GIVEN TASK
Copy out verbatim the rows that begin with the line containing "Click the 注单编号 column header" and end with the line containing "will [x=1281, y=690].", including both of those lines.

DATASET ENTRIES
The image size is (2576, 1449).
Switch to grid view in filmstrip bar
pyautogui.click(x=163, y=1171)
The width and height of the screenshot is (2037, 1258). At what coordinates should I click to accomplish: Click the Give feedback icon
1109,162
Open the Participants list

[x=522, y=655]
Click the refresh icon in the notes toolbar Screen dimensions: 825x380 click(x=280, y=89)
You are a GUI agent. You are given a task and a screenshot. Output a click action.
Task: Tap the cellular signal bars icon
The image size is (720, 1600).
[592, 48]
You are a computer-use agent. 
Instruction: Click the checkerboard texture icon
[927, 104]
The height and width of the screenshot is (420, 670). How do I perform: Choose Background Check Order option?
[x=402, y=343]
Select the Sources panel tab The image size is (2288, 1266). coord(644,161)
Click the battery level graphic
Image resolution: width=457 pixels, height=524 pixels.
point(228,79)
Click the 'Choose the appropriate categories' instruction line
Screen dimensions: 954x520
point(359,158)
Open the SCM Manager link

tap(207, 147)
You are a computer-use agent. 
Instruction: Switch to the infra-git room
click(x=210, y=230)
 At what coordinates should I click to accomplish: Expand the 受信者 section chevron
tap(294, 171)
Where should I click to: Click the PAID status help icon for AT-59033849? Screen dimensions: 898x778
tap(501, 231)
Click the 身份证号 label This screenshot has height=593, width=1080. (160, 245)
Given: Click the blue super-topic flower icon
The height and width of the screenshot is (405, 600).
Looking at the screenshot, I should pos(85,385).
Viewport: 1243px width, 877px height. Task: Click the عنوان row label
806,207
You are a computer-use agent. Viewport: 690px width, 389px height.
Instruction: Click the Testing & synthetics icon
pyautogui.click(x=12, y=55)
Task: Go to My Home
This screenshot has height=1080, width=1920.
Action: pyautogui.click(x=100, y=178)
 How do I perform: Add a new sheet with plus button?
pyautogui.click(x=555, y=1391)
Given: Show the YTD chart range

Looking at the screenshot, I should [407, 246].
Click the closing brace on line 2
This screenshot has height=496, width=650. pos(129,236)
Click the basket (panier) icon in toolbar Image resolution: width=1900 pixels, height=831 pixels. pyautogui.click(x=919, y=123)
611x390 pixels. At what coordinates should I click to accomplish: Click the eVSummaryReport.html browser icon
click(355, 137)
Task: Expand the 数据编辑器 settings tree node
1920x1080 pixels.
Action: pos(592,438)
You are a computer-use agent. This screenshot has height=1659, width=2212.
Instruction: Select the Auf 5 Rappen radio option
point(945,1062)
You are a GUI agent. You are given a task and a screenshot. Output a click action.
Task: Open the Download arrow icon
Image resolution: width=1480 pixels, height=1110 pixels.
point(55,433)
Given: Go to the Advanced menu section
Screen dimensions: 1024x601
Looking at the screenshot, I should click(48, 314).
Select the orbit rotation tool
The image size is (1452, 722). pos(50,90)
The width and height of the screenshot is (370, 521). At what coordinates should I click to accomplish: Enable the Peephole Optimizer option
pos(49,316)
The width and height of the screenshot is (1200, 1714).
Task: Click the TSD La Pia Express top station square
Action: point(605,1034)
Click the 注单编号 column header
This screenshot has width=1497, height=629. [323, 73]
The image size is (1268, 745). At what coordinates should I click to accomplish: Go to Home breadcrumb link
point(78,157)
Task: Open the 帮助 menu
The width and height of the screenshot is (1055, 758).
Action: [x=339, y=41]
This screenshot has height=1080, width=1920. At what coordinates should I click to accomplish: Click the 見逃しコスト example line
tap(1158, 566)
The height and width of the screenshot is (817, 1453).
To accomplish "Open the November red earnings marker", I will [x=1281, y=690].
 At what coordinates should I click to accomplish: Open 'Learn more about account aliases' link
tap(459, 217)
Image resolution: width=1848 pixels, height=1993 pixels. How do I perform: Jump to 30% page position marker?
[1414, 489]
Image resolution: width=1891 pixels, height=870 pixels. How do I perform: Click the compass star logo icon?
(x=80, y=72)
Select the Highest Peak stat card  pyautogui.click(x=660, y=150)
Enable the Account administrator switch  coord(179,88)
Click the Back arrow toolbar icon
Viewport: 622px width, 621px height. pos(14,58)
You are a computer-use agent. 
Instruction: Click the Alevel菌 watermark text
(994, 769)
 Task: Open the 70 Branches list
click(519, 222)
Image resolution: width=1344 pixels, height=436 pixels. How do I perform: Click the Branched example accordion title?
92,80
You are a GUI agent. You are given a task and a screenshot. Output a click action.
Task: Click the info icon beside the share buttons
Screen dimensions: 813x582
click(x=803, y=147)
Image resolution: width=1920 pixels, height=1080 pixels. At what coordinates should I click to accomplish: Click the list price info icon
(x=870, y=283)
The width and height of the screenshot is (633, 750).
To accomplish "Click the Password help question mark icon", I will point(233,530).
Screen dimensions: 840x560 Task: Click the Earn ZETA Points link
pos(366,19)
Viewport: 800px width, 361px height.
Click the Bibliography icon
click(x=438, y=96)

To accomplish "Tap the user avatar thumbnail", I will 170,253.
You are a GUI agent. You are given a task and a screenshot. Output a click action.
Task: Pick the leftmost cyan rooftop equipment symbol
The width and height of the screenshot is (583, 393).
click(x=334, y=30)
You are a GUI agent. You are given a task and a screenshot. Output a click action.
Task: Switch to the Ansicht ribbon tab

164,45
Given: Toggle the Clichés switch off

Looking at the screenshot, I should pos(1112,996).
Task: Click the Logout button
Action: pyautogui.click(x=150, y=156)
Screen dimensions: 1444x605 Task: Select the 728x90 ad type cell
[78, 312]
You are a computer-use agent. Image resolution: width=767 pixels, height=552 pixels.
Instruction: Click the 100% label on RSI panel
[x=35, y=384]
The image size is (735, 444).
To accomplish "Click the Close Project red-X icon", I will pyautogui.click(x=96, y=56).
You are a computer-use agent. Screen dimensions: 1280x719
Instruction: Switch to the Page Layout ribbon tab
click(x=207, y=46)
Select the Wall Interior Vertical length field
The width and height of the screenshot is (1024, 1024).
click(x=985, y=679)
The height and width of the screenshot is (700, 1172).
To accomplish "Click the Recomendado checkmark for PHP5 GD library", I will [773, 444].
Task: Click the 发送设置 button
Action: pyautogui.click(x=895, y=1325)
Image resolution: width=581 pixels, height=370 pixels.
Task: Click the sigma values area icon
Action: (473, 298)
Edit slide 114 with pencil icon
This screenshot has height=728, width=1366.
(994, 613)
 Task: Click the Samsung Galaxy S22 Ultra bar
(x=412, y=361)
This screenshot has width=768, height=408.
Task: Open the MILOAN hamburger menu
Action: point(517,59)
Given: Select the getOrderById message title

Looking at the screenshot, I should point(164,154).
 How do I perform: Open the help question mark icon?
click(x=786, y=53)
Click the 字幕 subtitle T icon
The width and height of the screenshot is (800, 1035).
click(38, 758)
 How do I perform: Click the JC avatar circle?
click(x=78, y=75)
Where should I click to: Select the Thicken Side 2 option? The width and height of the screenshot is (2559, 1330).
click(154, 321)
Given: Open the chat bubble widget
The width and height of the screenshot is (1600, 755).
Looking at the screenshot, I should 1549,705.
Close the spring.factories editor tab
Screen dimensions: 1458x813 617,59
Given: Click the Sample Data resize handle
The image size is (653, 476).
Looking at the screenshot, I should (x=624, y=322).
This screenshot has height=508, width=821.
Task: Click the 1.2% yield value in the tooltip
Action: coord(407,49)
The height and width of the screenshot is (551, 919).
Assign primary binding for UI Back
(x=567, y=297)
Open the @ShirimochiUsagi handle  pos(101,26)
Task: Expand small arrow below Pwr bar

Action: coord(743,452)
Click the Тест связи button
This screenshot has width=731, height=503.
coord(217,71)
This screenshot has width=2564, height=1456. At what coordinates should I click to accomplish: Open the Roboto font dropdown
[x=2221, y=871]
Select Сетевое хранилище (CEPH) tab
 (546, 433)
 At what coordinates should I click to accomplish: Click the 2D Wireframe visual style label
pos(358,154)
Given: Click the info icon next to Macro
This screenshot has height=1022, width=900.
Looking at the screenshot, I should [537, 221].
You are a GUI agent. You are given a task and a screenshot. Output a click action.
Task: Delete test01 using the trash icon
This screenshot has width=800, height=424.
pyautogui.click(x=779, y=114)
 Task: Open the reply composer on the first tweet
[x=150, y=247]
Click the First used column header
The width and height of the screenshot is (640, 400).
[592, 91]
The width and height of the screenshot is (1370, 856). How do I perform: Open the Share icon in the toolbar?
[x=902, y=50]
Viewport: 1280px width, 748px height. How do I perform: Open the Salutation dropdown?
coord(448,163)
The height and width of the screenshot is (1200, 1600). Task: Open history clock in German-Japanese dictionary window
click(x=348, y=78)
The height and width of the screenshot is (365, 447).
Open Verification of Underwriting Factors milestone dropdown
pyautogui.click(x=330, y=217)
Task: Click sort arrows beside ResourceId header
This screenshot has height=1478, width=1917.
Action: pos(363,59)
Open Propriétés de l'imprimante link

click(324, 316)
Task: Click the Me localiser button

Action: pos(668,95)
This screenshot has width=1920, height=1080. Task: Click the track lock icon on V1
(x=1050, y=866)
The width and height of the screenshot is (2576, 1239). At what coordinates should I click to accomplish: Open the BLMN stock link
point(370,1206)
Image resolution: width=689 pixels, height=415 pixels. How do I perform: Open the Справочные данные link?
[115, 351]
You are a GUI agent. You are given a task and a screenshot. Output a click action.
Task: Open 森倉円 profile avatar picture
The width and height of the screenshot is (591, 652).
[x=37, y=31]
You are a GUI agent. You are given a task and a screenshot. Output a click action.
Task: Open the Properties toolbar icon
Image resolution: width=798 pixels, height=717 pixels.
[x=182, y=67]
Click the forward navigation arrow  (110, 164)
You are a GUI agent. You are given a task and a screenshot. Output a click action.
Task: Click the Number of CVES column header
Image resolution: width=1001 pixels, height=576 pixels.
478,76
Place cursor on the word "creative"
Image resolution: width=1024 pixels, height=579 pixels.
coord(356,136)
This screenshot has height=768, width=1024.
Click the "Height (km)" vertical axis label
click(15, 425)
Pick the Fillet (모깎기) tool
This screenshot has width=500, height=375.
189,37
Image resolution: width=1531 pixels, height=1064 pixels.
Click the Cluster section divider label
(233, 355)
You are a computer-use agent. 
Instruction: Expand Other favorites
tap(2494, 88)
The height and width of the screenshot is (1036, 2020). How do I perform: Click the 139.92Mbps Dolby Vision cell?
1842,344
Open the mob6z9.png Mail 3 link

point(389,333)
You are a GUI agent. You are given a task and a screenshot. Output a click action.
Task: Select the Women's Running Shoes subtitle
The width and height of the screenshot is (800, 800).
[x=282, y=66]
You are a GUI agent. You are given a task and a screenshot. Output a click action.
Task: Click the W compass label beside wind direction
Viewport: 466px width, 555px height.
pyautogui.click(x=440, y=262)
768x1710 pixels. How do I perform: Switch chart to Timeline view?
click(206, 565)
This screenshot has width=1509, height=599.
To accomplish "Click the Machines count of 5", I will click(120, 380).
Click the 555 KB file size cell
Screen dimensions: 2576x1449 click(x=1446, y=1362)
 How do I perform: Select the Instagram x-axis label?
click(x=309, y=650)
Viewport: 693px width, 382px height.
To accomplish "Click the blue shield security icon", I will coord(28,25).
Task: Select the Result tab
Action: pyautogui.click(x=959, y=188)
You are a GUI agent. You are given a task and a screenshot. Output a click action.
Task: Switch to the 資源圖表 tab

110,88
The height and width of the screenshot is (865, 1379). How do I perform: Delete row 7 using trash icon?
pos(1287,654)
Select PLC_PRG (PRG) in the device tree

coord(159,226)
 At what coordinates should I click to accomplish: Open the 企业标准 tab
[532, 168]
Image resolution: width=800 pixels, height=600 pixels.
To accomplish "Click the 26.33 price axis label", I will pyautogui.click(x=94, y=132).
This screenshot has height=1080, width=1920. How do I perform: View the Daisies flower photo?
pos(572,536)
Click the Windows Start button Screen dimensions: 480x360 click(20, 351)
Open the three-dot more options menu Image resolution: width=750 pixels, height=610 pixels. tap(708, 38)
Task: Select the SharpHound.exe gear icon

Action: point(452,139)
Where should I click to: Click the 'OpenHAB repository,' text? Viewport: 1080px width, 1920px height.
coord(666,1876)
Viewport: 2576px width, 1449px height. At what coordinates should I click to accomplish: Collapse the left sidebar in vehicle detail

CORRECT ANSWER
Click the 注单编号 column header
This screenshot has width=1497, height=629. [323, 73]
The image size is (1268, 745). At what coordinates should I click to accomplish: Go to Home breadcrumb link
point(78,157)
Task: Open the 帮助 menu
The width and height of the screenshot is (1055, 758).
Action: [x=339, y=41]
This screenshot has height=1080, width=1920. At what coordinates should I click to accomplish: Click the 見逃しコスト example line
tap(1158, 566)
The height and width of the screenshot is (817, 1453).
To accomplish "Open the November red earnings marker", I will [x=1281, y=690].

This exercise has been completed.